In Europas größter Metropole London wurde im Februar 2003 eine „Staugebühr“ (London Congestion Charge) für ein 38 Quadratmeter großes Gebiet im Stadtzentrum eingeführt. Aktuell ist an den Werktagen in der Zeit von 7 Uhr bis 18 Uhr für die Einfahrt in dieses Gebiet eine Gebühr von 10 Pfund zu entrichten. Die Gebühr wird nur ein Mal pro Tag fällig, wer also einmal bezahlt hat, muss für weitere Durchfahrten nichts bezahlen. Obwohl es zahlreiche Ausnahmeregelungen und Gebührenbefreiungen gibt, war die Einführung der „Staugebühr“ von einem durchschlagenden Erfolg gekennzeichnet. Bereits in den ersten sechs Monaten ist der Verkehr innerhalb der Zone um etwa 15 Prozent zurückgegangen. Anfang 2007 wurde der Gebührenring um die westlichen Stadtteile Kensington, Chelsea und Knightsbridge erweitert, das mautpflichtige Stadtgebiet hat sich damit flächenmäßig verdoppelt.

Auch in Stockholm, Bologna, Mailand und Rom wurden in den Folgejahren Gebühren für die Einfahrt in die Innenstädte eingeführt, in einigen anderen Städten wie Wien, Prag und Budapest ist es bisher bei dem Vorhaben einer Innenstadtmaut geblieben.

Keine Innenstadtmaut, dafür Umweltzonen

Mit der „Thematischen Strategie zur Luftreinhaltung“ der EU wurde im Jahr 2005 auch in Deutschland die Diskussion über die Einführung einer City-Maut in mehreren deutschen Großstädten entfacht.

Allerdings setzte sich hierzulande inzwischen das Modell der Umweltzonen durch.
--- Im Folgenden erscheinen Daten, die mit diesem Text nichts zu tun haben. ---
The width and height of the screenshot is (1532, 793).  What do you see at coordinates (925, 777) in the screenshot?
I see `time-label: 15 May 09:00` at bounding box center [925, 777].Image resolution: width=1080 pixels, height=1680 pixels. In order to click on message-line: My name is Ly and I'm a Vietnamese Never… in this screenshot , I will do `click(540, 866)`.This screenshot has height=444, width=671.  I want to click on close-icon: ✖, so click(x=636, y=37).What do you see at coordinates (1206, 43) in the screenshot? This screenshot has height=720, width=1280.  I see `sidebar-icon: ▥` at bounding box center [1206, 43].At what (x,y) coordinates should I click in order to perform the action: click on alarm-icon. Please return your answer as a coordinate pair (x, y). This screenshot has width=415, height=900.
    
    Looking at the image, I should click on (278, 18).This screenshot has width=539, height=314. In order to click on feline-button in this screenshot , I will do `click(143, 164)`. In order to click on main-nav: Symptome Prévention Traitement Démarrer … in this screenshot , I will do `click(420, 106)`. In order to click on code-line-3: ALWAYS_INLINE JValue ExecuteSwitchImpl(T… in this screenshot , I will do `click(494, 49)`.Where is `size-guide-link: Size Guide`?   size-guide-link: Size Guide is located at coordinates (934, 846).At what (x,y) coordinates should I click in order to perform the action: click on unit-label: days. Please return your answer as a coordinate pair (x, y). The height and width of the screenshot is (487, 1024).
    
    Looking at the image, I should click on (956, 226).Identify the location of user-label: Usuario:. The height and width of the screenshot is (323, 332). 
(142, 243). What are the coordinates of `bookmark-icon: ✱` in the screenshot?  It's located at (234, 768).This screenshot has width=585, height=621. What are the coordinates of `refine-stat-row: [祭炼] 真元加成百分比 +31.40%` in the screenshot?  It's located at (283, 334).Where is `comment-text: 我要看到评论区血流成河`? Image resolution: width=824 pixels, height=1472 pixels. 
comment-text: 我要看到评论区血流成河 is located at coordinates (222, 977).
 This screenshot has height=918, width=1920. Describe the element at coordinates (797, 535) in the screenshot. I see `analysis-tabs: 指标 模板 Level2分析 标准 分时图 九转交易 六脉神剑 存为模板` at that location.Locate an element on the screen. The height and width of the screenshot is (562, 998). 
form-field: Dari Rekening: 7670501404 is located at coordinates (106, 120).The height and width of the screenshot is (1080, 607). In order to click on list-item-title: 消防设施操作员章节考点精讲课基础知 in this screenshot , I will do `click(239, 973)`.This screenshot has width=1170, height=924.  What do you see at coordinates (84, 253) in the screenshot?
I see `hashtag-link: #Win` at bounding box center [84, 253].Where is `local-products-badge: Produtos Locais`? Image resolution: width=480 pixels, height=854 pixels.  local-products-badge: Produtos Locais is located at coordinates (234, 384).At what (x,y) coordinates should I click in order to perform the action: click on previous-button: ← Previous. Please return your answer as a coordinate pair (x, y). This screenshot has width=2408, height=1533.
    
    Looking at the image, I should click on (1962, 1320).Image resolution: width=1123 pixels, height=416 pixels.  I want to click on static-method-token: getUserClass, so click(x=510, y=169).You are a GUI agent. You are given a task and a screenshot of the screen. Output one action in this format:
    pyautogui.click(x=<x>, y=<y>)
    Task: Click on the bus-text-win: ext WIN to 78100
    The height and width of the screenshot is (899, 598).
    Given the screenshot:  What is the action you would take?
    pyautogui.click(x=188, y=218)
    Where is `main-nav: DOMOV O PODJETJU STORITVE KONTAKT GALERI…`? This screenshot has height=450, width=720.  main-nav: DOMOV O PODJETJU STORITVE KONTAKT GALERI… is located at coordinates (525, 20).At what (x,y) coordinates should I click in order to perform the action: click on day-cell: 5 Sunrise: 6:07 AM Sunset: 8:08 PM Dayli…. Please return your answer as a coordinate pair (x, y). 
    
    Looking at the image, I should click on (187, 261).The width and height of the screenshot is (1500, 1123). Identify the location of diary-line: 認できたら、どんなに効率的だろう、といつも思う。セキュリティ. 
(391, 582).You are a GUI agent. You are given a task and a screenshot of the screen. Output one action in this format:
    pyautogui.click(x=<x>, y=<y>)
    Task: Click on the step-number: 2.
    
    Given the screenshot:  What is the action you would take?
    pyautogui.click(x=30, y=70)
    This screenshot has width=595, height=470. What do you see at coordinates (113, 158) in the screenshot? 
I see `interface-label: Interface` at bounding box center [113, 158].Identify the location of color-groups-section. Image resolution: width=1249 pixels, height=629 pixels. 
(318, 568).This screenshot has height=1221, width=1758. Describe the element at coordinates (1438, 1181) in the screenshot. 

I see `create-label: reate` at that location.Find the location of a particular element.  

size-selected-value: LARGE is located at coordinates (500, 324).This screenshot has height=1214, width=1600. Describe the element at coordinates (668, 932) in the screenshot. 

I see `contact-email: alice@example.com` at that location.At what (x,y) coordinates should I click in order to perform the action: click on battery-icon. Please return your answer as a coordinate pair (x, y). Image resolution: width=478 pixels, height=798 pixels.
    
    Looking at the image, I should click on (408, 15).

Bei dieser Lösung wird nicht schadstoffarmen Fahrzeugen die Einfahrt in Innenstadtbereiche verwehrt. Darüber hinausgehende konkrete Pläne für die Einführung von Innenstadtmaut-Systemen sind vorerst zurückgestellt. Die politische Diskussion darüber besteht jedoch weiterhin.

Im Auftrag der Regierung: Toll Collect

Das Unternehmen Toll Collect GmbH wurde von der Bundesregierung beauftragt, das System zur Einnahme der LKW-Maut auf Deutschlands Autobahnen aufzubauen, zu betreiben und die fälligen Gebühren abzurechnen. Toll Collect wurde 2002 als Joint Venture der Deutschen Telekom, der Daimler AG und der französischen Cofiroute gegründet. Der für den 31. August 2003 geplante Starttermin konnte aufgrund technischer Probleme nicht eingehalten werden. Der offizielle Start – in technisch reduzierter Form – fand erst zu Beginn des Jahres 2005 statt, ein Jahr später konnte der Betrieb aber mit voller Funktionalität aufgenommen werden.

Das System Toll Collect hat aufgrund der technischen Hindernisse zweifelhafte Berühmtheit erlangt. Die Planungsversäumnisse und das Missmanagement sind bisher die teuersten Fehler in der Geschichte der Softwareentwicklung.